En enero de 1993, la comisión de contratación encargó a una comisión técnica la redacción de un informe que valorara las ofertas conforme a los criterios del pliego. Dicho informe inicial consideraba la oferta de Aquagest como la más ventajosa. Con posterioridad, el coordinador de la Comisión Técnica de Valoración elaboró un informe complementario en el que se evaluaba como mejor oferta la presentada por las empresas Unelco-SAUR y Compañía General de Aguas de España.
Basándose en este informe complementario, el pleno de la corporación municipal acordó, el 22 de marzo de 1993, la adjudicación de las acciones a favor de Unelco-SAUR. La firma Aquagest recurrió el acuerdo plenario y la sentencia de diciembre de 2000, sin entrar en el fondo de la cuestión, anuló la adjudicación por el defecto formal de la inexistencia del preceptivo informe económico del interventor municipal.
En fase de ejecución de aquella sentencia, el Ayuntamiento ya tuvo que retrotraer el expediente al momento previo a la adjudicación, subsanando un defecto formal consistente en la ausencia de informe de fiscalización y resolviendo entonces, mediante acuerdo plenario del 26 de octubre de 2001, adjudicar el concurso a la oferta formada por Unelco, SA (cuya posición ocupa ahora Valoriza, S.A., del Grupo Sacyr) y SAUR, S.A.

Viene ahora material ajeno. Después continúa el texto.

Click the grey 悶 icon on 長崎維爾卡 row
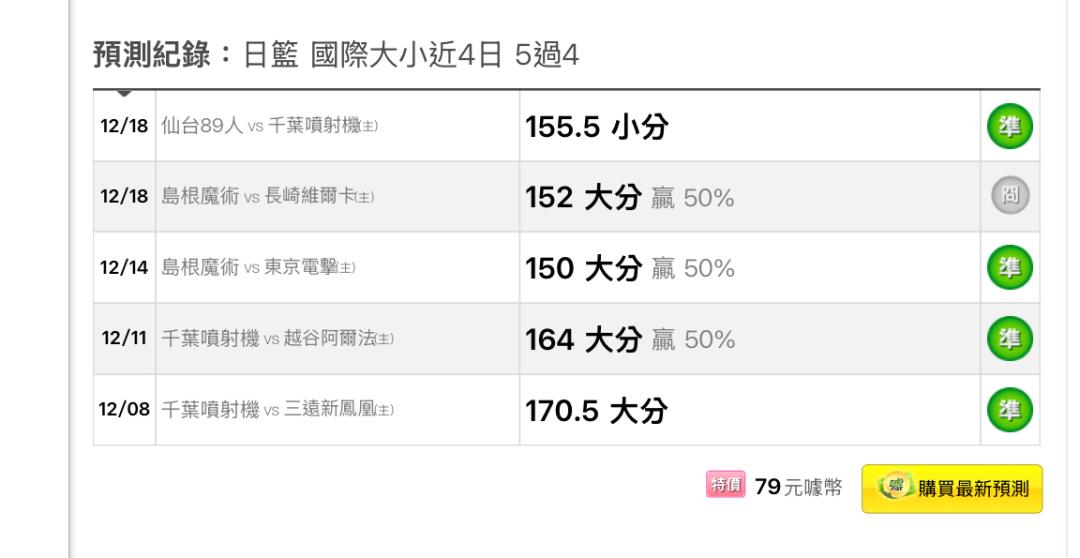1080x558 pixels. point(1010,196)
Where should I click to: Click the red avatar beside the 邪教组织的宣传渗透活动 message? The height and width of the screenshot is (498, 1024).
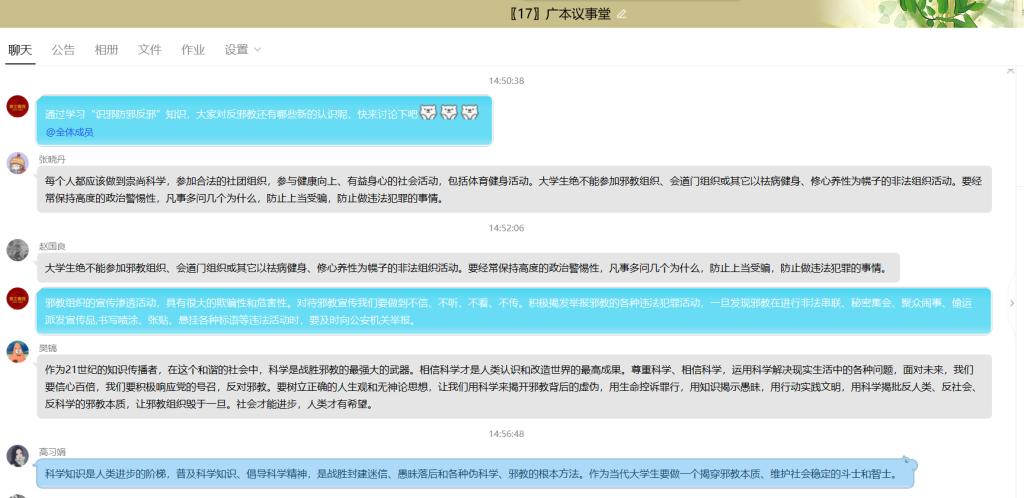pyautogui.click(x=17, y=298)
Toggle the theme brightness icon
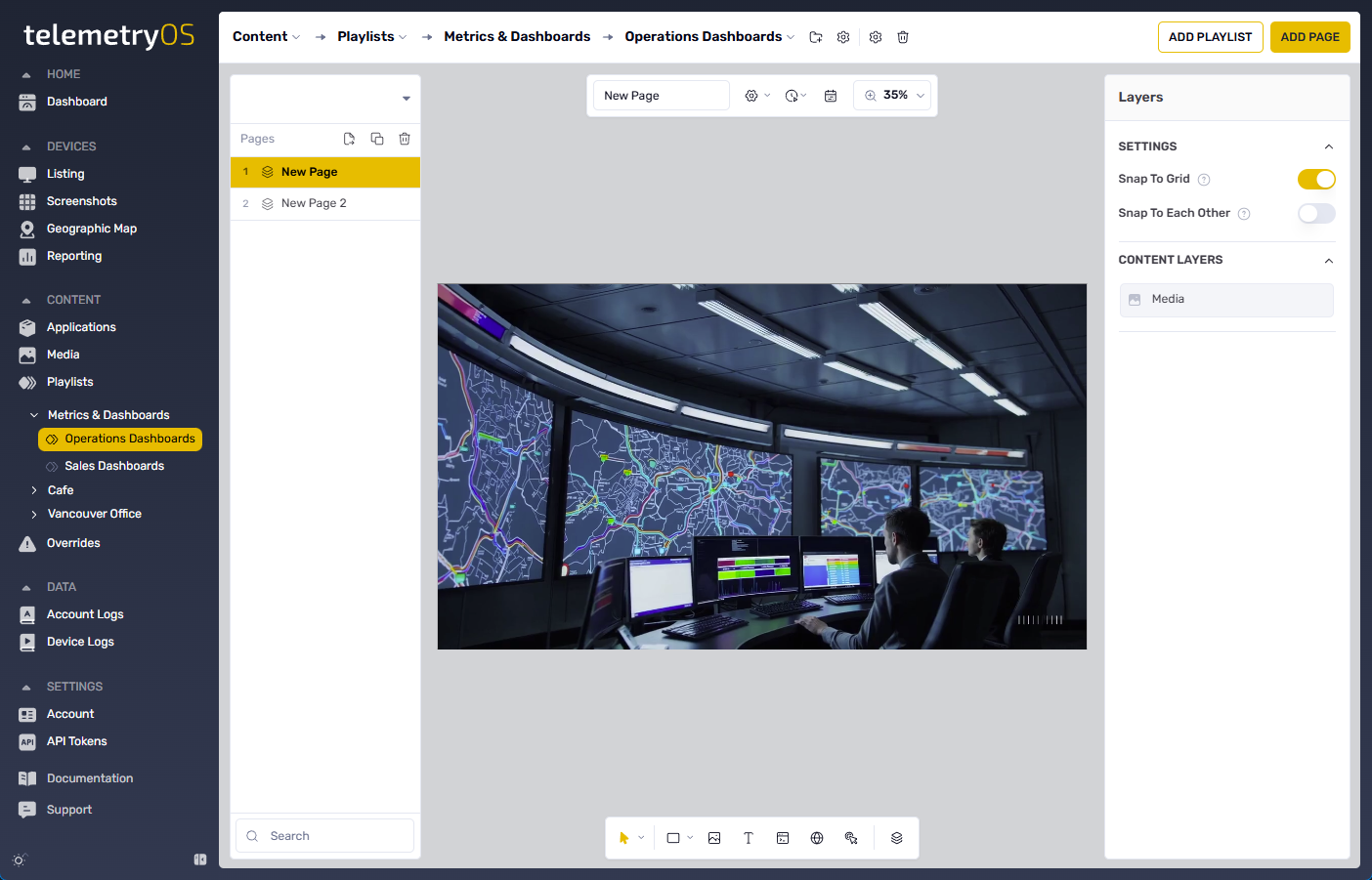The image size is (1372, 880). [x=19, y=859]
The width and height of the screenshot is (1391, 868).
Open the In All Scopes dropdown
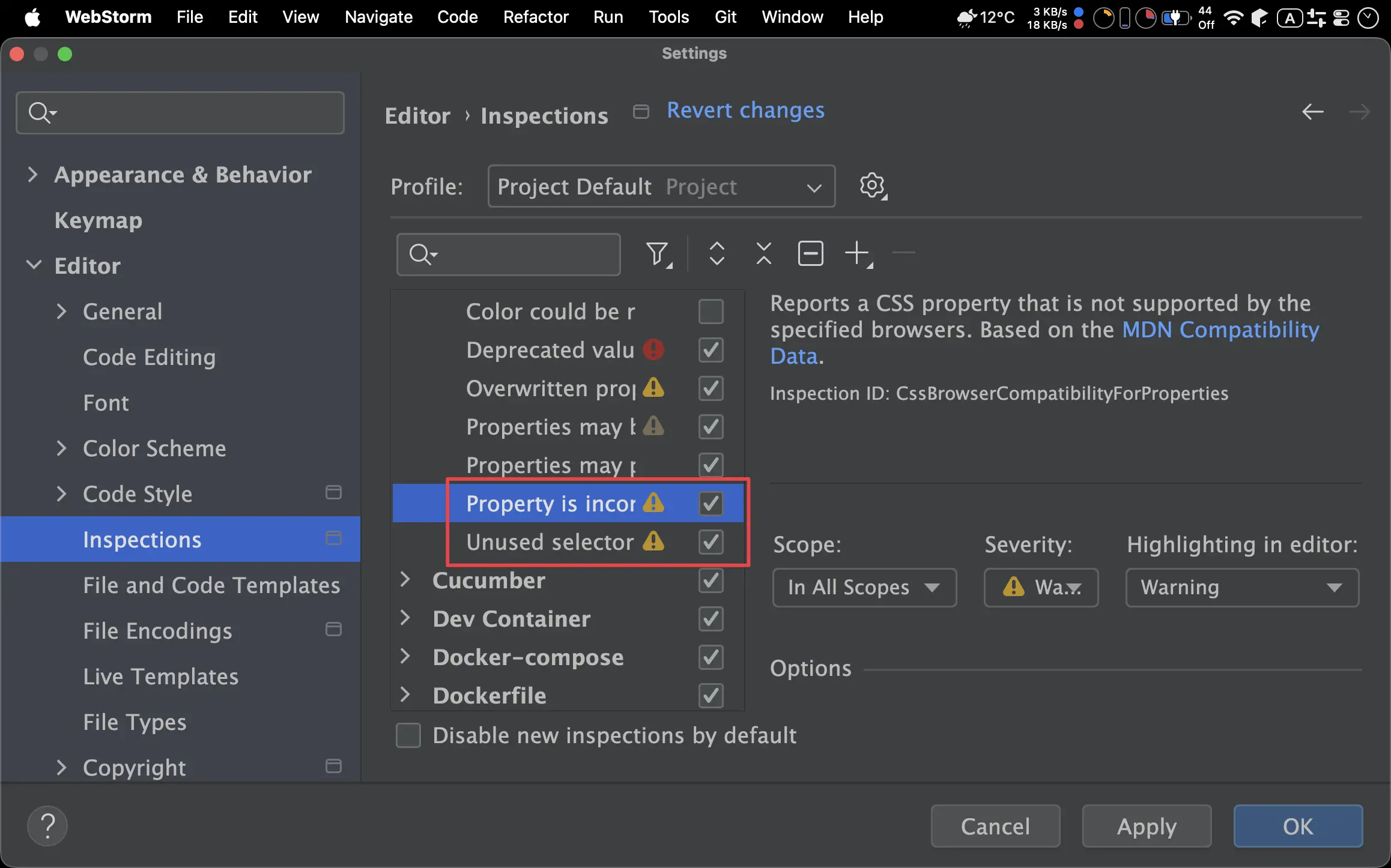pos(864,587)
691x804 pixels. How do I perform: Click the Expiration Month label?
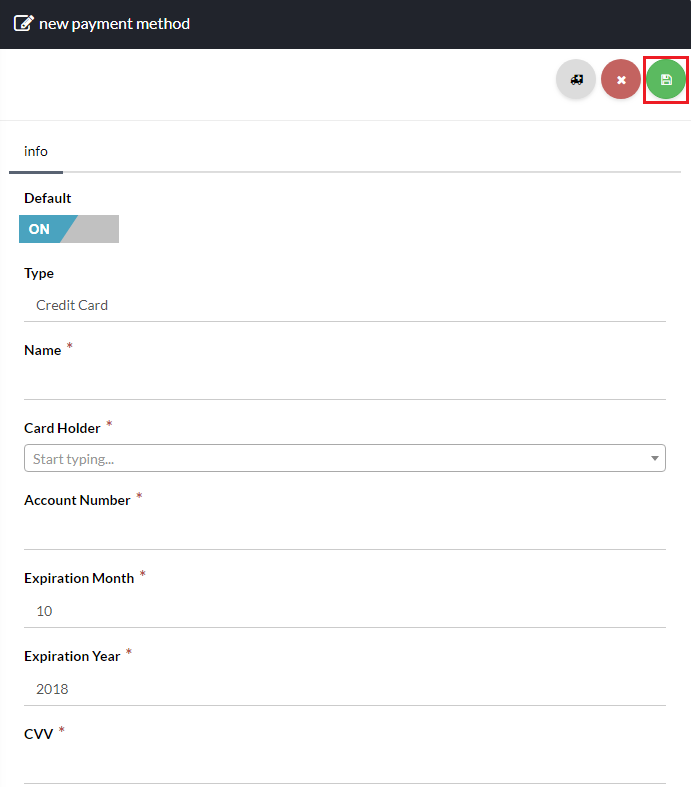79,578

Este acuerdo fue nuevamente recurrido por Aquagest, al discrepar de lo contenido en los diferentes informes técnicos que se incluían en el expediente. Ha sido precisamente este acto administrativo de adjudicación en el 2001 el que ha sido recurrido y estimado, en sus pretensiones, por la sentencia de la Sala de lo Contencioso Administrativo del Tribunal Superior de Justicia de Canarias, en fecha 7 de noviembre de 2008, al hacer suyos los hechos expuestos por Aquagest.